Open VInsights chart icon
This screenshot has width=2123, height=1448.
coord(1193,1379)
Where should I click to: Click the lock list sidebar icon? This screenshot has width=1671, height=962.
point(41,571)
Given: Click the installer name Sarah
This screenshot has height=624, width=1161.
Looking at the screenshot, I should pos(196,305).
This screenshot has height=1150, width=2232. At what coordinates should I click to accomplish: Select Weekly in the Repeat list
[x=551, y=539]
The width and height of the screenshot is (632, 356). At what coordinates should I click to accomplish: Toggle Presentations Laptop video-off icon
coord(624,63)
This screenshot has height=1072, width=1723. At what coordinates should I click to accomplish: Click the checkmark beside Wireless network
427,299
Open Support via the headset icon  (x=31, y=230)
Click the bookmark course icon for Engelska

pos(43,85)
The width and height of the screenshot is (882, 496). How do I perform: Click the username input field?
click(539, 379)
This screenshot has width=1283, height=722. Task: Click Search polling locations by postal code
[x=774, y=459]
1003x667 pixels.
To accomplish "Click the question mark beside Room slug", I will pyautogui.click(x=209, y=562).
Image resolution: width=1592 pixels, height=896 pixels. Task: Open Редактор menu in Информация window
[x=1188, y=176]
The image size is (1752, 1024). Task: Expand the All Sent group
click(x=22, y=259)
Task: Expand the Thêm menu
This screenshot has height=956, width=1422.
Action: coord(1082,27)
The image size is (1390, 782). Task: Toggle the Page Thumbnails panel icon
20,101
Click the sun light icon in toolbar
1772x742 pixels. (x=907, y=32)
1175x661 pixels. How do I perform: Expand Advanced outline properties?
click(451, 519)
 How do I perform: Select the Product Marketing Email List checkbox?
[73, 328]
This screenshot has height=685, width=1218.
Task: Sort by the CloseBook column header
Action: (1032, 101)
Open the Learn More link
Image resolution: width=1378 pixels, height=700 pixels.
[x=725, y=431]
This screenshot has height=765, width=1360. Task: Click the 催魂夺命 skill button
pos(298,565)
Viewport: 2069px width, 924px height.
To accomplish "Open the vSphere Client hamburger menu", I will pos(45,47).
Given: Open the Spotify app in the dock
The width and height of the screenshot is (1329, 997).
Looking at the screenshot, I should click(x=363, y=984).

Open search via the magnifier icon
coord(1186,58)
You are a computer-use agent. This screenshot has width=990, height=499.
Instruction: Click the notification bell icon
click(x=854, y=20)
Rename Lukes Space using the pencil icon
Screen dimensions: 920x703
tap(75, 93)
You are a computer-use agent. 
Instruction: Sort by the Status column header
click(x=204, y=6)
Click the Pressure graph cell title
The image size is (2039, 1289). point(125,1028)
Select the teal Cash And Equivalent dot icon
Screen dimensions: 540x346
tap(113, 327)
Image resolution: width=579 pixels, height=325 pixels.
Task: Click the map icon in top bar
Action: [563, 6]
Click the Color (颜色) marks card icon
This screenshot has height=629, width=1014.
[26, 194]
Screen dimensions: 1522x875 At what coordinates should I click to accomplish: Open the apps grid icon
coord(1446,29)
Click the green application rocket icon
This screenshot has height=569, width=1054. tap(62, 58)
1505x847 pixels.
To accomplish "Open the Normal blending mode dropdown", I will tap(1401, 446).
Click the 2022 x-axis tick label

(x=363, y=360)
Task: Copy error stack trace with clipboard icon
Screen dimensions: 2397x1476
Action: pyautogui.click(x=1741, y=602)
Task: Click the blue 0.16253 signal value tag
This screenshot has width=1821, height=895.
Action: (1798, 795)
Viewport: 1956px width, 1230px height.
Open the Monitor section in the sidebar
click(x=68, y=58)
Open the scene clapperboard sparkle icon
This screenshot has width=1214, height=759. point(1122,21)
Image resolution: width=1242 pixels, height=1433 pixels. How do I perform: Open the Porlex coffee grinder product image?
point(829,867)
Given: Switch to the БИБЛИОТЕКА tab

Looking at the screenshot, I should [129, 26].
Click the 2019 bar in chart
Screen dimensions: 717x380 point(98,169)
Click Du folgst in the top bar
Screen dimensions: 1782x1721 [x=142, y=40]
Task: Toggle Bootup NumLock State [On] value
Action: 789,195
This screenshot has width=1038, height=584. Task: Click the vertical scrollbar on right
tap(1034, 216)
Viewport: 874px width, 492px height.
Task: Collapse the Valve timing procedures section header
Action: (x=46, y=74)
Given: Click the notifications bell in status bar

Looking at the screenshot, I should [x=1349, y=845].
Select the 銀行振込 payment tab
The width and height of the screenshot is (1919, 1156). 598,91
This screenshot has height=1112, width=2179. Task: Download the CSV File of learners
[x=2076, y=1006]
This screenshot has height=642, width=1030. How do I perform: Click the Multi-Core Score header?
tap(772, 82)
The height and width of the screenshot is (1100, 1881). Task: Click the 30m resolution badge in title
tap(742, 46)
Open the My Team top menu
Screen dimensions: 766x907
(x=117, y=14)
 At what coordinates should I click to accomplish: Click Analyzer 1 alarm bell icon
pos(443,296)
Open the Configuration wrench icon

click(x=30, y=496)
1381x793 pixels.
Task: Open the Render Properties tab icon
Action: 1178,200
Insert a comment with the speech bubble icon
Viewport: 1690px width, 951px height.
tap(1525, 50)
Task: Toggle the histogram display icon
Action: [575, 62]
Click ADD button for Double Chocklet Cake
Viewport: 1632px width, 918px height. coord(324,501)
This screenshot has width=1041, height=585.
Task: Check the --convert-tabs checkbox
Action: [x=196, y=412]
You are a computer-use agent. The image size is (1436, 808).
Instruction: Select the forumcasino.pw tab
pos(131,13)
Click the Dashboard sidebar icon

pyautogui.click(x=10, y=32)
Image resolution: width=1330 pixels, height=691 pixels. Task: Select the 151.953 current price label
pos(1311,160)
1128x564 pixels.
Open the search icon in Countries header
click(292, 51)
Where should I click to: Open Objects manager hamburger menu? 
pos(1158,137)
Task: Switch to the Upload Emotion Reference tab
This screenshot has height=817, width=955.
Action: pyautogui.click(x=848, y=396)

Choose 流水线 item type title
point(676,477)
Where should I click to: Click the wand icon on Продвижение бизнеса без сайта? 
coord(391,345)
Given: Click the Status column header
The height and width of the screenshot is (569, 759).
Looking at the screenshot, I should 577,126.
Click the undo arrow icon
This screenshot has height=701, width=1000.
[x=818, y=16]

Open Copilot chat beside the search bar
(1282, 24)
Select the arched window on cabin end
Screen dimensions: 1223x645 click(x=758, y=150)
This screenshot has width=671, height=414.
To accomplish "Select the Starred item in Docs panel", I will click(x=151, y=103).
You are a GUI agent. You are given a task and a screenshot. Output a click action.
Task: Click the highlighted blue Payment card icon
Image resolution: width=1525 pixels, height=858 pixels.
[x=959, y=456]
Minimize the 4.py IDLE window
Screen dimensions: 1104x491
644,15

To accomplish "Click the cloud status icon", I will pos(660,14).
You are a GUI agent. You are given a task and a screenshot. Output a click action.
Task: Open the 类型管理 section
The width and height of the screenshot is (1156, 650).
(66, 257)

▶ _About this task_
Reproduce each line above that contains "card".

▶ _Response to the task_
Click the Color (颜色) marks card icon
Task: Click the highlighted blue Payment card icon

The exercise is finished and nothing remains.